Recorded data:

=== Section Start ===

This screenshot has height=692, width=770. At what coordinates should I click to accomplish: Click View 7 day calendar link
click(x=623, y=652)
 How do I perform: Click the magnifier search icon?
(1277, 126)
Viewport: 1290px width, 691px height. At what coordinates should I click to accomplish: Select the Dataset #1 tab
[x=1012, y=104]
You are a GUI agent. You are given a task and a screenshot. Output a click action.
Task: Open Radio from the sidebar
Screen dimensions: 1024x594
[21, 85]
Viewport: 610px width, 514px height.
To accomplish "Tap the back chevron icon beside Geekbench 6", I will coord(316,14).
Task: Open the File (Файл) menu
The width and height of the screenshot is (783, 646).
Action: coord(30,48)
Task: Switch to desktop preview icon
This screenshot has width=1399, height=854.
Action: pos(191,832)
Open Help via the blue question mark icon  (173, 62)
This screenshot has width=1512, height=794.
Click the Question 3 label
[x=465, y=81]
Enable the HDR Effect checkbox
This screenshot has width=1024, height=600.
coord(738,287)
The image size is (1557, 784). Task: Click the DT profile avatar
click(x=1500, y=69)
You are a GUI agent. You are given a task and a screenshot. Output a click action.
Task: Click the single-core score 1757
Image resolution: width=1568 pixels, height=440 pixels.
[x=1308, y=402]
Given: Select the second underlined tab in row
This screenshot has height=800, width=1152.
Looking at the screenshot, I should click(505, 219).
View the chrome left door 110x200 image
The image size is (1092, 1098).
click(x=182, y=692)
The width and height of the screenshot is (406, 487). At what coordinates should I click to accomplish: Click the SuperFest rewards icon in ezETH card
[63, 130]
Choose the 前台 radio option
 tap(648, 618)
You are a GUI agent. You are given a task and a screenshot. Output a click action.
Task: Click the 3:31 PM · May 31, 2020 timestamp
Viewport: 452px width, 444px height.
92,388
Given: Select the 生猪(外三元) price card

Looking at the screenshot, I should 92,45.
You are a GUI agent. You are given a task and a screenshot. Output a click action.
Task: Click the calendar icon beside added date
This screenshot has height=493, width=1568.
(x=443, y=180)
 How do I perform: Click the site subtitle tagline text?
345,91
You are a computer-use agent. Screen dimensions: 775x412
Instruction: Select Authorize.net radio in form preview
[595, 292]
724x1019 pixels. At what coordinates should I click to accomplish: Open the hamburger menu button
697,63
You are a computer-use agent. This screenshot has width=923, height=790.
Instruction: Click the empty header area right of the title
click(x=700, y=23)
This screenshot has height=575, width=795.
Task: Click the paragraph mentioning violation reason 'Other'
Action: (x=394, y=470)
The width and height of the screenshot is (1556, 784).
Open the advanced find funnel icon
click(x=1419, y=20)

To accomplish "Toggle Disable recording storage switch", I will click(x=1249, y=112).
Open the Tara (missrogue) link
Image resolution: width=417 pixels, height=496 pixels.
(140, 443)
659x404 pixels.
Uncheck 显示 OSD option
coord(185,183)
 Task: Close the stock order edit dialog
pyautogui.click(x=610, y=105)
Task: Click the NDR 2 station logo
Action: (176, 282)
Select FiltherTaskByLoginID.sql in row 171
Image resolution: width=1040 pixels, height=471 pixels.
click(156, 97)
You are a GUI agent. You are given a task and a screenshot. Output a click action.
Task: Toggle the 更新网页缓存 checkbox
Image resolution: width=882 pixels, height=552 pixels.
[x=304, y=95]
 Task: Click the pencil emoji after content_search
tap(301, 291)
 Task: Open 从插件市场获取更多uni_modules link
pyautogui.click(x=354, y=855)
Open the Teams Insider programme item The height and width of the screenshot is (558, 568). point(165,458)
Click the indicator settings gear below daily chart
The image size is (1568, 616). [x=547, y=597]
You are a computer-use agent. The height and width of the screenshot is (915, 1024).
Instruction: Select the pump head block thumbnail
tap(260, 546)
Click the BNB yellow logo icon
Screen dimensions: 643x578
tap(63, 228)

=== Section End ===

Directions: Here the job is to set down exactly the lines of the material above that fall between the one with "This screenshot has width=1399, height=854." and the one with "This screenshot has width=1512, height=794.", inclusive, and nothing beyond them.

Response to this exercise:
This screenshot has width=1399, height=854.
Action: pos(191,832)
Open Help via the blue question mark icon  (173, 62)
This screenshot has width=1512, height=794.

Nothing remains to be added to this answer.